Retrieve the observation for a specific agent.

Parameters:

agent_id (str) – The ID of the agent.

Returns:

np.ndarray – The observation array for the specified agent.

observation_space() Dict[str, Box][source]

Define the observation space for each machine agent.

Returns:

Dict[str, Box] – A dictionary where keys are agent IDs and values are Gym spaces.

reset_observation() Dict[str, ndarray][source]

Reset observations to the initial state.

Returns:

Dict[str, np.ndarray] – A dictionary of initial observations for all machine agents.

PreviousAgentStartPlusStartTime

The PreviousAgentStartPlusStartTime class is another observation functions in RouteRL. This class is designed to monitor and manage the number of agents with identical origin-destination pairs and start times, operating within a predefined threshold as well as the start time of the specific agent.

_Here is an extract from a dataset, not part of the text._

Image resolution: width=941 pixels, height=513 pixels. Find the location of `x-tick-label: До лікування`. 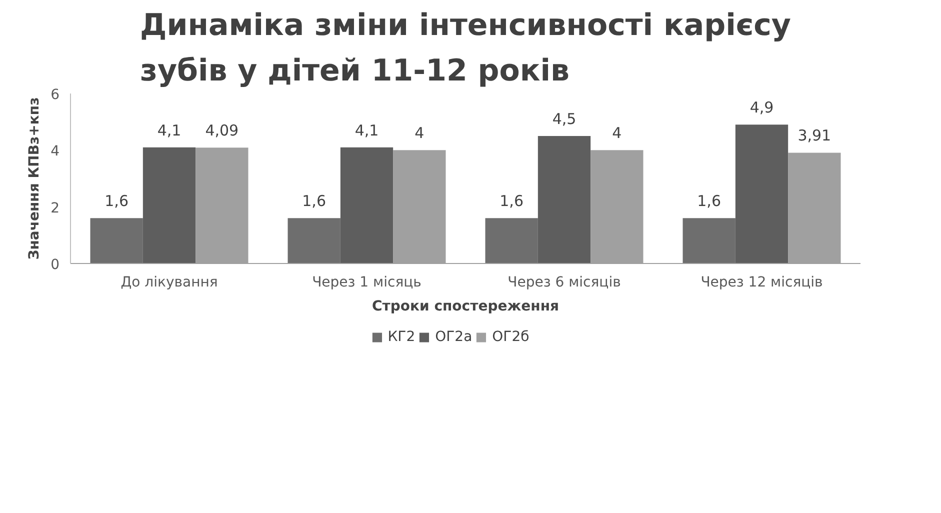

x-tick-label: До лікування is located at coordinates (169, 282).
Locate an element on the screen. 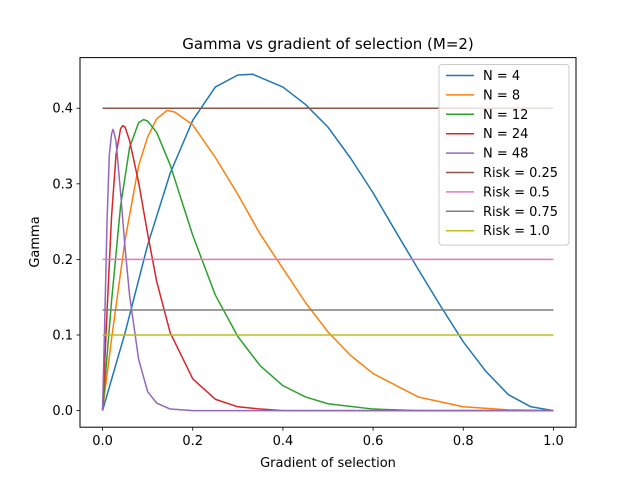  x-tick-label: 0.6 is located at coordinates (374, 442).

Details of the PreviousAgentStartPlusStartTime class are provided below:

class routerl.environment.observations.PreviousAgentStartPlusStartTime(machine_agents_list: List[Any], human_agents_list: List[Any], simulation_params: Dict[str, Any], agent_params: Dict[str, Any])[source]

Observes the number of agents with the same origin-destination and start time within a threshold and includes the start of the specific agent as well.

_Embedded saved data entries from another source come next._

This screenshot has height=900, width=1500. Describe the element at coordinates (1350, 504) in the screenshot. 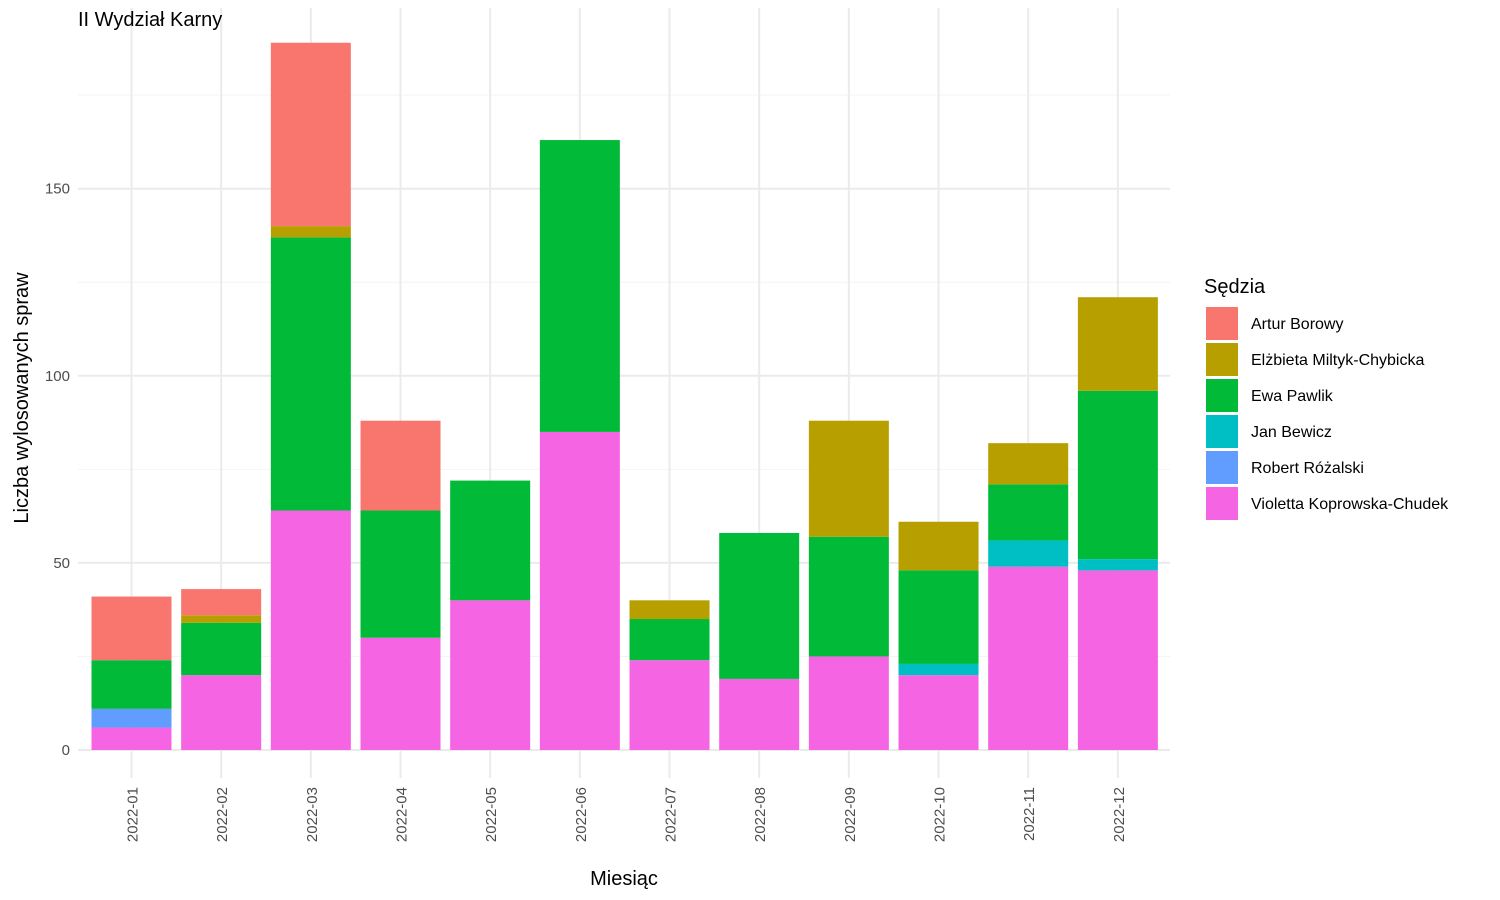

I see `legend-label: Violetta Koprowska-Chudek` at that location.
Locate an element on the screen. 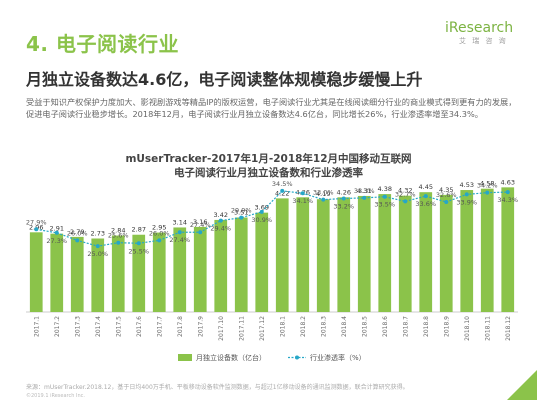 This screenshot has height=400, width=537. line-value-label: 34.5% is located at coordinates (282, 184).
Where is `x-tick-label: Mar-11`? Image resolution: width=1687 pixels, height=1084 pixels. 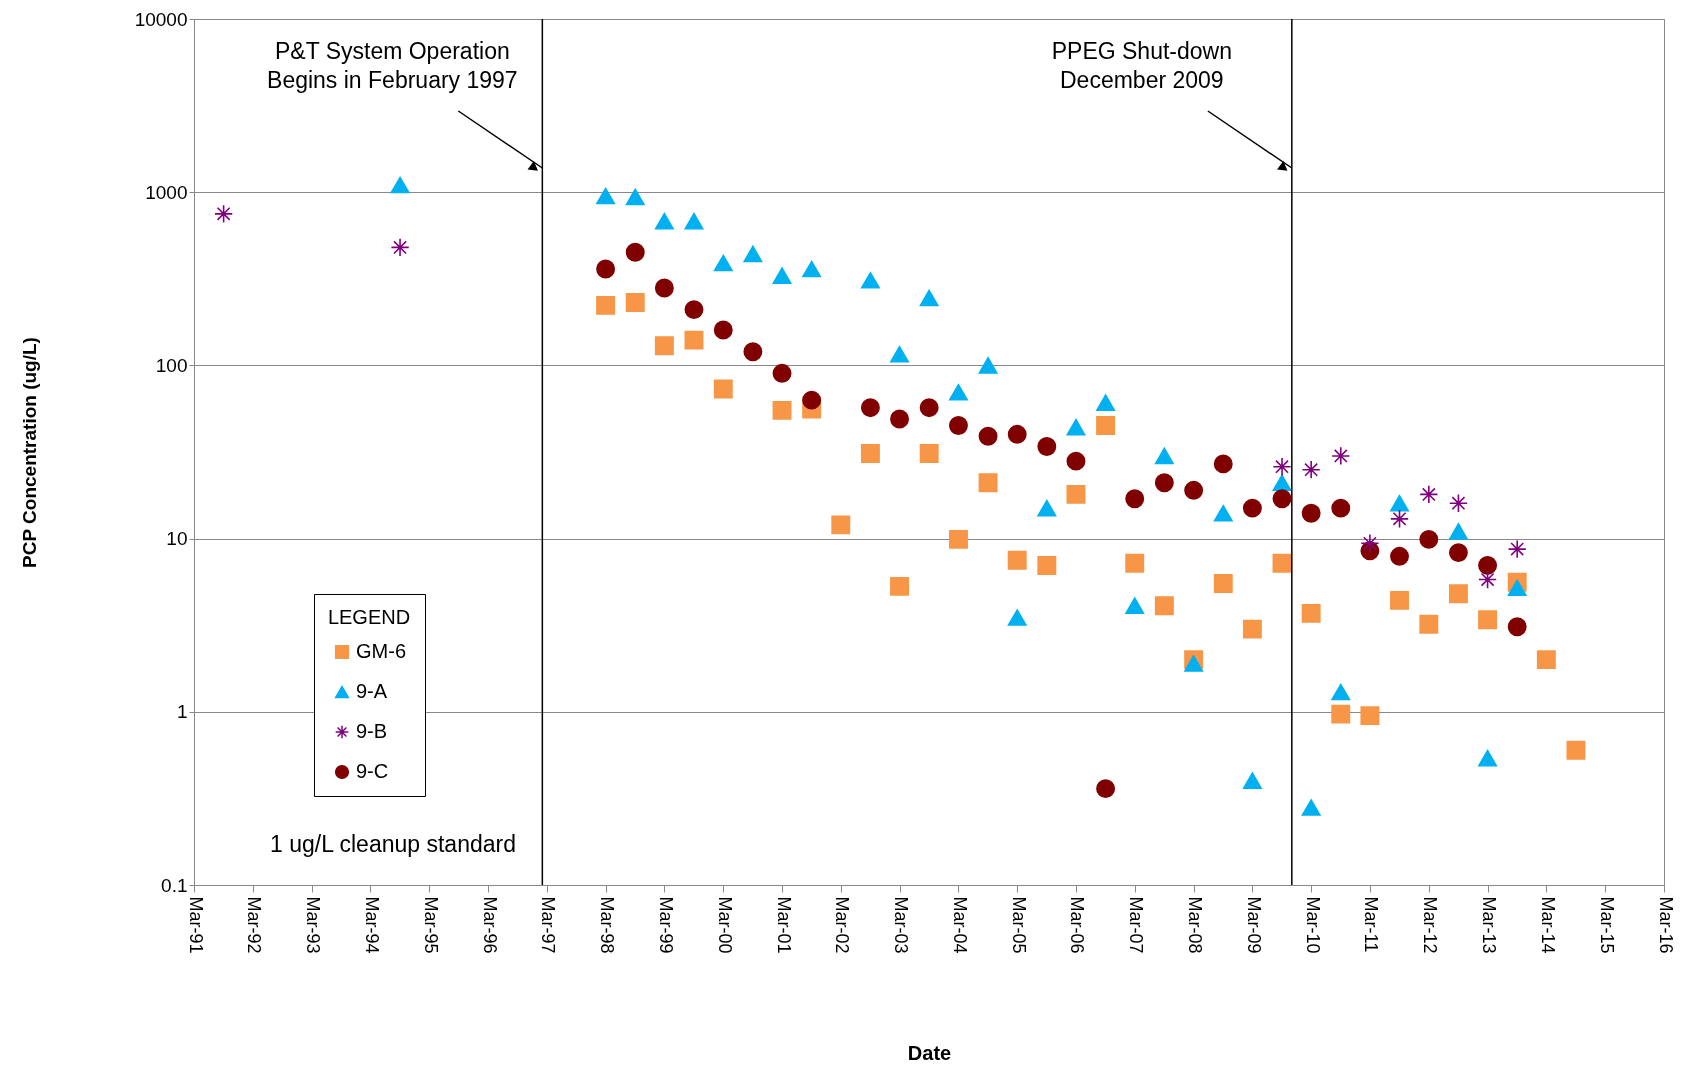 x-tick-label: Mar-11 is located at coordinates (1372, 924).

agent_observations(agent_id: str) ndarray[source]

Retrieve the observation for a specific agent.

Parameters:

agent_id (str) – The ID of the agent.

Returns:

np.ndarray – The observation array for the specified agent.

observation_space() Dict[str, Box][source]

Define the observation space for each machine agent.

Returns:

Dict[str, Box] – A dictionary where keys are agent IDs and values are Gym spaces.

reset_observation() Dict[str, ndarray][source]

Reset observations to the initial state.

Returns:

obs (Dict[str, np.ndarray]) – A dictionary of initial observations for all machine agents.